The boom in artificial intelligence tools that draw on troves of content from across the internet has begun to test the bounds of copyright law.
Authors and a leading photo agency have brought suit over the past year, contending that their intellectual property was illegally used to train A.I. systems, which can produce humanlike prose and power applications like chatbots.
Now they have been joined in the spotlight by the news industry. The New York Times filed a lawsuit on Wednesday accusing OpenAI and Microsoft of copyright infringement, the first such challenge by a major American news organization over the use of artificial intelligence.
The lawsuit contends that OpenAI’s ChatGPT and Microsoft’s Bing Chat can produce content nearly identical to Times articles, allowing the companies to “free-ride on The Times’s massive investment in its journalism by using it to build substitutive products without permission or payment.”
OpenAI and Microsoft have not had an opportunity to respond in court. But after the lawsuit was filed, those companies noted that they were in discussions with a number of news organizations on using their content — and, in the case of OpenAI, had begun to sign deals.
Without such agreements, the limits may be worked out in the courts, with significant repercussions. Data is crucial to developing generative A.I. technologies — which can generate text, images and other media on their own — and to the business models of companies doing that work.

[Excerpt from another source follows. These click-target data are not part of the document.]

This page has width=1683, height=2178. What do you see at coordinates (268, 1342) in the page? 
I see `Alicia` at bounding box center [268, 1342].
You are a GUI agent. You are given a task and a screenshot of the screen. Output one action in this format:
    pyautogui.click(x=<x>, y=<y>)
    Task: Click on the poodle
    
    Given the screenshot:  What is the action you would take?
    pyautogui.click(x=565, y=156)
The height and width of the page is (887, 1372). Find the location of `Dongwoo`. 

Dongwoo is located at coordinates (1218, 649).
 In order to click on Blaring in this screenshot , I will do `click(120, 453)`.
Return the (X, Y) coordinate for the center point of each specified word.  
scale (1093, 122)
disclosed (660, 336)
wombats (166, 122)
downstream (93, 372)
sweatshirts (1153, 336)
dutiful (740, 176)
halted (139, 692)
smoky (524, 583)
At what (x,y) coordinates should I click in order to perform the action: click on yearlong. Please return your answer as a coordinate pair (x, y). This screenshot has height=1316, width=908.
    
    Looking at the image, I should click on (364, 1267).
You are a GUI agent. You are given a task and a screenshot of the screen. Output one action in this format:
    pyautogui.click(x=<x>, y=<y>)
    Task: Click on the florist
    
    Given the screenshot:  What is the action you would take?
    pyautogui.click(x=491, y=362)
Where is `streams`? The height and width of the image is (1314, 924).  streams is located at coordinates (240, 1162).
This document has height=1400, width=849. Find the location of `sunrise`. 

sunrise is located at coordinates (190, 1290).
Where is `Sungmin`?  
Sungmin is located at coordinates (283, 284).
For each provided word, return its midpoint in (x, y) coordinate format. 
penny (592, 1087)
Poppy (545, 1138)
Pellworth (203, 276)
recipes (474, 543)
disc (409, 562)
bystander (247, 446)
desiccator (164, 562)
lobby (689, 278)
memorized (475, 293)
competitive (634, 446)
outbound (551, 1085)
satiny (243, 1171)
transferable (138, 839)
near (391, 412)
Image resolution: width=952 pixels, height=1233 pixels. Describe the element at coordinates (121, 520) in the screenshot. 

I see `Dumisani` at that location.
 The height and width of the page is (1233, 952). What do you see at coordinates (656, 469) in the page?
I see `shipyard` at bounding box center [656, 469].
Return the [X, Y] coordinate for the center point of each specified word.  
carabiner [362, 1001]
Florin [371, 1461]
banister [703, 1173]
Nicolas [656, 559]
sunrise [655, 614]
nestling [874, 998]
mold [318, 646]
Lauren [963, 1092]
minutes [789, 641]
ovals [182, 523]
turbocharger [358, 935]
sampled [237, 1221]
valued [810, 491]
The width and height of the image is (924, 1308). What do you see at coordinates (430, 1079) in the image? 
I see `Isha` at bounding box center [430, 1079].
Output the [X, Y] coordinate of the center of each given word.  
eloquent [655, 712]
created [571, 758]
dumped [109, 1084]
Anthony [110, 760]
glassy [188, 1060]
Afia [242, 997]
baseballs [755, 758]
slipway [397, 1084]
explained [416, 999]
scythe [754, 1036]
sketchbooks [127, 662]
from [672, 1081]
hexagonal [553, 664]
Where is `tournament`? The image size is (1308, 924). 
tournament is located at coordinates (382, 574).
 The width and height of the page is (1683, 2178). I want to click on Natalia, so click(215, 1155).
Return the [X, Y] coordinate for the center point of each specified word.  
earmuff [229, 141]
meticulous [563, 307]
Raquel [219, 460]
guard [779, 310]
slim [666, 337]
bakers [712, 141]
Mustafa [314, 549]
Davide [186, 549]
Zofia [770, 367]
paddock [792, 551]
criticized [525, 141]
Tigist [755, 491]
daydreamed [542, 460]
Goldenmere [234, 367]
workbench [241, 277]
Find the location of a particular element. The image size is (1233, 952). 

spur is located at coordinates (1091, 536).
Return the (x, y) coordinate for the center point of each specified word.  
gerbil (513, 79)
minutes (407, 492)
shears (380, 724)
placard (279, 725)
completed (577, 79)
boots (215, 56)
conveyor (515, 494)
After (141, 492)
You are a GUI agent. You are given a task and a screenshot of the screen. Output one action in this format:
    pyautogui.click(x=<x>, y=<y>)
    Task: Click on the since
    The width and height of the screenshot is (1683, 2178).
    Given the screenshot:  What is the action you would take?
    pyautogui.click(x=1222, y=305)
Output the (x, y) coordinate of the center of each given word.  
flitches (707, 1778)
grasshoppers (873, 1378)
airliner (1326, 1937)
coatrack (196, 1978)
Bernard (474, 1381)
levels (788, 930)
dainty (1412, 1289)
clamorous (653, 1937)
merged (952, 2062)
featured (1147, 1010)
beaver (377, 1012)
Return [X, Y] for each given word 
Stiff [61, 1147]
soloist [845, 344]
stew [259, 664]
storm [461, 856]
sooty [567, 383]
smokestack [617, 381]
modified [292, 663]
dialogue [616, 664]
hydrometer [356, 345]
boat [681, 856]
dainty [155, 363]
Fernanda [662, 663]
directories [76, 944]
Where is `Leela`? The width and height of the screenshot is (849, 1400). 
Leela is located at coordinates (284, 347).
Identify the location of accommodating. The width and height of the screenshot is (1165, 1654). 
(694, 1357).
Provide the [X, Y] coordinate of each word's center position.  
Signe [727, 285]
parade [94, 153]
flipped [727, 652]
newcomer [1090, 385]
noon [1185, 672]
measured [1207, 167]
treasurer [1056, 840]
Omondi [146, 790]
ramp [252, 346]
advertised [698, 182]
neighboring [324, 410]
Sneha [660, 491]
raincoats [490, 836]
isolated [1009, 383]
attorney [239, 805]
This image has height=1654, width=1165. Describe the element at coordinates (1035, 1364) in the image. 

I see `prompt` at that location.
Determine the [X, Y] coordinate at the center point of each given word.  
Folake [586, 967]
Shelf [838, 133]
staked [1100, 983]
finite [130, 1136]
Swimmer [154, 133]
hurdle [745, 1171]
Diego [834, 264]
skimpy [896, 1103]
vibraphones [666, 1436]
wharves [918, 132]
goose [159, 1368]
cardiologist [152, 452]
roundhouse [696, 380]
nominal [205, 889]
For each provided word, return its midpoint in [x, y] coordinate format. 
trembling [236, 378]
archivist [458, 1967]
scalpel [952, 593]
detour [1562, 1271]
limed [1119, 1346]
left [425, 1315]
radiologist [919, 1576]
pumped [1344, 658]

“Copyright will be one of the key points that shapes the generative A.I. industry,” said Fred Havemeyer, an analyst at the financial research firm Macquarie.
A central consideration is the “fair use” doctrine in intellectual property law, which allows creators to build upon copyrighted work. Among other factors, defendants in copyright cases need to prove that they transformed the content substantially and are not competing in the same market as a substitute for the work of the original creator.
A review quoting passages from a book, for example, could be considered fair use because it builds on that content to create new, unique work. Selling extended excerpts from the book, on the other hand, may violate the doctrine.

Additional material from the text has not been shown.